→ THE TASK: Repeat every record below, word for word.

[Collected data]
....

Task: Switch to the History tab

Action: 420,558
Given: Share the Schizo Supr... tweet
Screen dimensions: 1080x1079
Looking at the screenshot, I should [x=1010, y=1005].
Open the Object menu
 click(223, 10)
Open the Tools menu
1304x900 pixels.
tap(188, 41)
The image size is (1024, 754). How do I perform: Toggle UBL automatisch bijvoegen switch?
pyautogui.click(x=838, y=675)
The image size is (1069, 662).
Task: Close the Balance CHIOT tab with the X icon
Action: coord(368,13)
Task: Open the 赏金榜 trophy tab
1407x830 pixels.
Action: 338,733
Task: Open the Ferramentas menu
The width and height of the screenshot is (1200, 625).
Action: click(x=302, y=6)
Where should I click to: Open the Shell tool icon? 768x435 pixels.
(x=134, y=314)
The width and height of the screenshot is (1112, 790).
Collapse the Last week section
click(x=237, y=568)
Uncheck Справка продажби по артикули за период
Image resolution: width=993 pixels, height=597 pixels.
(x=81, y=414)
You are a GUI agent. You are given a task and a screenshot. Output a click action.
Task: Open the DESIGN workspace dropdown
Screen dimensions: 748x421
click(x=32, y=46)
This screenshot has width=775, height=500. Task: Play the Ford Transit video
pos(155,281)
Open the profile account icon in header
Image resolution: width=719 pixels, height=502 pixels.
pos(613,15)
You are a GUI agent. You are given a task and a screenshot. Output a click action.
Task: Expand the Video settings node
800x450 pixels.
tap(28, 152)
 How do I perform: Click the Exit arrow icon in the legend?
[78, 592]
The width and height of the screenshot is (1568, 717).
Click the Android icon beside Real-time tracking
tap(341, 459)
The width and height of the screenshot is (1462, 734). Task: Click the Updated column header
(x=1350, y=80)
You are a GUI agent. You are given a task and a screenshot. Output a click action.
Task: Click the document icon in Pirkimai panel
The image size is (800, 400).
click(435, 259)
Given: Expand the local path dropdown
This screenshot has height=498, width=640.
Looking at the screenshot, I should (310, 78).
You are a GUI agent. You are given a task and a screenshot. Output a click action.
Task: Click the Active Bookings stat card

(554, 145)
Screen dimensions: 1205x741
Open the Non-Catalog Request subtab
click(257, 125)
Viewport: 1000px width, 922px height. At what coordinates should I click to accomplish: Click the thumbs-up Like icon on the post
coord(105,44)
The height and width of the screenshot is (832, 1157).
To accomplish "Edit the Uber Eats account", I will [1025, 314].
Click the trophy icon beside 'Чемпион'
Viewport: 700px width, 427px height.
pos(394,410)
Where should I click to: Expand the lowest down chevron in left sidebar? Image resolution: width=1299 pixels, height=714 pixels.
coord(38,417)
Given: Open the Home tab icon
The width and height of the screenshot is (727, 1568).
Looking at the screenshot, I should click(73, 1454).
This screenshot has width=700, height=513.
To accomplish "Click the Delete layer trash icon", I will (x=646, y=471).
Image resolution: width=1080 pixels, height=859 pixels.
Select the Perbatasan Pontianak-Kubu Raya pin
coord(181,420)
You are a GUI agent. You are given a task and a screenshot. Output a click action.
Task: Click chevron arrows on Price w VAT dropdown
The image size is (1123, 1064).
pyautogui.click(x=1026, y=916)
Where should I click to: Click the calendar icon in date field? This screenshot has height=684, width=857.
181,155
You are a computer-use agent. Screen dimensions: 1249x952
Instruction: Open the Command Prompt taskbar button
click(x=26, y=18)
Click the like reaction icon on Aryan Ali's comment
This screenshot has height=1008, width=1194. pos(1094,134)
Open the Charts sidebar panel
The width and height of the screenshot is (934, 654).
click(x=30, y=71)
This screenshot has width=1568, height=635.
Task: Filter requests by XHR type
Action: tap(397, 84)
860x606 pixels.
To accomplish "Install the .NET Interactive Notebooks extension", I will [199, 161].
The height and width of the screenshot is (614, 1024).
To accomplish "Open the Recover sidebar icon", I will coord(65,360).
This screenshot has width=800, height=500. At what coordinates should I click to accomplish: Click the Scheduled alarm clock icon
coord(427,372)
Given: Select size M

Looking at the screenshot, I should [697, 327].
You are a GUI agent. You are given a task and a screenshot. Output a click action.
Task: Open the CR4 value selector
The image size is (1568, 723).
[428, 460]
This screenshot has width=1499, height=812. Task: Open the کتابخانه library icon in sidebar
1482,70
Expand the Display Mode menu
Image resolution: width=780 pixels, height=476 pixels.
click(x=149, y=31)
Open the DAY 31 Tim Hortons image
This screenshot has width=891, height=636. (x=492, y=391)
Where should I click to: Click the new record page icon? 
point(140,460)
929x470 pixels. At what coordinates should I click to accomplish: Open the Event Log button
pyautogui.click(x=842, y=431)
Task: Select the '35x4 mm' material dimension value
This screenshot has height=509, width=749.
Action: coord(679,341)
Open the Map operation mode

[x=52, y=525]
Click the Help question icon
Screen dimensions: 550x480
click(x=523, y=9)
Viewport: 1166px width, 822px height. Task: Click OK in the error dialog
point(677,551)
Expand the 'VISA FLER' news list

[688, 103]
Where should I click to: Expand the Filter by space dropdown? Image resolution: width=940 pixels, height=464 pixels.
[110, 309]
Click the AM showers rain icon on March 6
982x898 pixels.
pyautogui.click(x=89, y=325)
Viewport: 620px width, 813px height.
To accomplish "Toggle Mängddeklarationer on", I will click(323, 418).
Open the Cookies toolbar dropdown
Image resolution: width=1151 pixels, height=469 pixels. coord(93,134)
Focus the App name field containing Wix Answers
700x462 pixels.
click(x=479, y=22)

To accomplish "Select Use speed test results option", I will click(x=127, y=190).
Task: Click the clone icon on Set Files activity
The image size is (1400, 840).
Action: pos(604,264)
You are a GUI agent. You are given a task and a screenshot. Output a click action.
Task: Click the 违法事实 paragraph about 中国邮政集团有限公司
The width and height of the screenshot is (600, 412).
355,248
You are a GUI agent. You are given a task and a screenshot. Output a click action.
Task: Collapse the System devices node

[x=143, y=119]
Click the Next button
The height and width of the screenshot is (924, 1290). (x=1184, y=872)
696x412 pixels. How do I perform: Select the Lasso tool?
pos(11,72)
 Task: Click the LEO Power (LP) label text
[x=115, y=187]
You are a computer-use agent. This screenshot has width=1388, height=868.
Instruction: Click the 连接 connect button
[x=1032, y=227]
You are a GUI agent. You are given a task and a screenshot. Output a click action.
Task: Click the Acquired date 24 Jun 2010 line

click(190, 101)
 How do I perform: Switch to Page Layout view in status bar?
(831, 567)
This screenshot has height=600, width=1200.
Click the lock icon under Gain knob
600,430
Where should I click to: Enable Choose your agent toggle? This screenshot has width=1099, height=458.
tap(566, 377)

....

→ SOLUTION TO THE PROBLEM:
Task: Switch to the History tab

Action: 420,558
Given: Share the Schizo Supr... tweet
Screen dimensions: 1080x1079
Looking at the screenshot, I should [x=1010, y=1005].
Open the Object menu
 click(223, 10)
Open the Tools menu
1304x900 pixels.
tap(188, 41)
The image size is (1024, 754). How do I perform: Toggle UBL automatisch bijvoegen switch?
pyautogui.click(x=838, y=675)
The image size is (1069, 662).
Task: Close the Balance CHIOT tab with the X icon
Action: coord(368,13)
Task: Open the 赏金榜 trophy tab
1407x830 pixels.
Action: 338,733
Task: Open the Ferramentas menu
The width and height of the screenshot is (1200, 625).
Action: click(x=302, y=6)
Where should I click to: Open the Shell tool icon? 768x435 pixels.
(x=134, y=314)
The width and height of the screenshot is (1112, 790).
Collapse the Last week section
click(x=237, y=568)
Uncheck Справка продажби по артикули за период
Image resolution: width=993 pixels, height=597 pixels.
(x=81, y=414)
You are a GUI agent. You are given a task and a screenshot. Output a click action.
Task: Open the DESIGN workspace dropdown
Screen dimensions: 748x421
click(x=32, y=46)
This screenshot has width=775, height=500. Task: Play the Ford Transit video
pos(155,281)
Open the profile account icon in header
Image resolution: width=719 pixels, height=502 pixels.
pos(613,15)
You are a GUI agent. You are given a task and a screenshot. Output a click action.
Task: Expand the Video settings node
800x450 pixels.
tap(28, 152)
 How do I perform: Click the Exit arrow icon in the legend?
[78, 592]
The width and height of the screenshot is (1568, 717).
Click the Android icon beside Real-time tracking
tap(341, 459)
The width and height of the screenshot is (1462, 734). Task: Click the Updated column header
(x=1350, y=80)
You are a GUI agent. You are given a task and a screenshot. Output a click action.
Task: Click the document icon in Pirkimai panel
The image size is (800, 400).
click(435, 259)
Given: Expand the local path dropdown
This screenshot has height=498, width=640.
Looking at the screenshot, I should (310, 78).
You are a GUI agent. You are given a task and a screenshot. Output a click action.
Task: Click the Active Bookings stat card

(554, 145)
Screen dimensions: 1205x741
Open the Non-Catalog Request subtab
click(257, 125)
Viewport: 1000px width, 922px height. At what coordinates should I click to accomplish: Click the thumbs-up Like icon on the post
coord(105,44)
The height and width of the screenshot is (832, 1157).
To accomplish "Edit the Uber Eats account", I will [1025, 314].
Click the trophy icon beside 'Чемпион'
Viewport: 700px width, 427px height.
pos(394,410)
Where should I click to: Expand the lowest down chevron in left sidebar? Image resolution: width=1299 pixels, height=714 pixels.
coord(38,417)
Given: Open the Home tab icon
The width and height of the screenshot is (727, 1568).
Looking at the screenshot, I should click(73, 1454).
This screenshot has width=700, height=513.
To accomplish "Click the Delete layer trash icon", I will (x=646, y=471).
Image resolution: width=1080 pixels, height=859 pixels.
Select the Perbatasan Pontianak-Kubu Raya pin
coord(181,420)
You are a GUI agent. You are given a task and a screenshot. Output a click action.
Task: Click chevron arrows on Price w VAT dropdown
The image size is (1123, 1064).
pyautogui.click(x=1026, y=916)
Where should I click to: Click the calendar icon in date field? This screenshot has height=684, width=857.
181,155
You are a computer-use agent. Screen dimensions: 1249x952
Instruction: Open the Command Prompt taskbar button
click(x=26, y=18)
Click the like reaction icon on Aryan Ali's comment
This screenshot has height=1008, width=1194. pos(1094,134)
Open the Charts sidebar panel
The width and height of the screenshot is (934, 654).
click(x=30, y=71)
This screenshot has width=1568, height=635.
Task: Filter requests by XHR type
Action: tap(397, 84)
860x606 pixels.
To accomplish "Install the .NET Interactive Notebooks extension", I will [199, 161].
The height and width of the screenshot is (614, 1024).
To accomplish "Open the Recover sidebar icon", I will coord(65,360).
This screenshot has width=800, height=500. At what coordinates should I click to accomplish: Click the Scheduled alarm clock icon
coord(427,372)
Given: Select size M

Looking at the screenshot, I should [697, 327].
You are a GUI agent. You are given a task and a screenshot. Output a click action.
Task: Open the CR4 value selector
The image size is (1568, 723).
[428, 460]
This screenshot has width=1499, height=812. Task: Open the کتابخانه library icon in sidebar
1482,70
Expand the Display Mode menu
Image resolution: width=780 pixels, height=476 pixels.
click(x=149, y=31)
Open the DAY 31 Tim Hortons image
This screenshot has width=891, height=636. (x=492, y=391)
Where should I click to: Click the new record page icon? 
point(140,460)
929x470 pixels. At what coordinates should I click to accomplish: Open the Event Log button
pyautogui.click(x=842, y=431)
Task: Select the '35x4 mm' material dimension value
This screenshot has height=509, width=749.
Action: coord(679,341)
Open the Map operation mode

[x=52, y=525]
Click the Help question icon
Screen dimensions: 550x480
click(x=523, y=9)
Viewport: 1166px width, 822px height. Task: Click OK in the error dialog
point(677,551)
Expand the 'VISA FLER' news list

[688, 103]
Where should I click to: Expand the Filter by space dropdown? Image resolution: width=940 pixels, height=464 pixels.
[110, 309]
Click the AM showers rain icon on March 6
982x898 pixels.
pyautogui.click(x=89, y=325)
Viewport: 620px width, 813px height.
To accomplish "Toggle Mängddeklarationer on", I will click(323, 418).
Open the Cookies toolbar dropdown
Image resolution: width=1151 pixels, height=469 pixels. coord(93,134)
Focus the App name field containing Wix Answers
700x462 pixels.
click(x=479, y=22)

To accomplish "Select Use speed test results option", I will click(x=127, y=190).
Task: Click the clone icon on Set Files activity
The image size is (1400, 840).
Action: pos(604,264)
You are a GUI agent. You are given a task and a screenshot. Output a click action.
Task: Click the 违法事实 paragraph about 中国邮政集团有限公司
The width and height of the screenshot is (600, 412).
355,248
You are a GUI agent. You are given a task and a screenshot. Output a click action.
Task: Collapse the System devices node

[x=143, y=119]
Click the Next button
The height and width of the screenshot is (924, 1290). (x=1184, y=872)
696x412 pixels. How do I perform: Select the Lasso tool?
pos(11,72)
 Task: Click the LEO Power (LP) label text
[x=115, y=187]
You are a computer-use agent. This screenshot has width=1388, height=868.
Instruction: Click the 连接 connect button
[x=1032, y=227]
You are a GUI agent. You are given a task and a screenshot. Output a click action.
Task: Click the Acquired date 24 Jun 2010 line

click(190, 101)
 How do I perform: Switch to Page Layout view in status bar?
(831, 567)
This screenshot has height=600, width=1200.
Click the lock icon under Gain knob
600,430
Where should I click to: Enable Choose your agent toggle? This screenshot has width=1099, height=458.
tap(566, 377)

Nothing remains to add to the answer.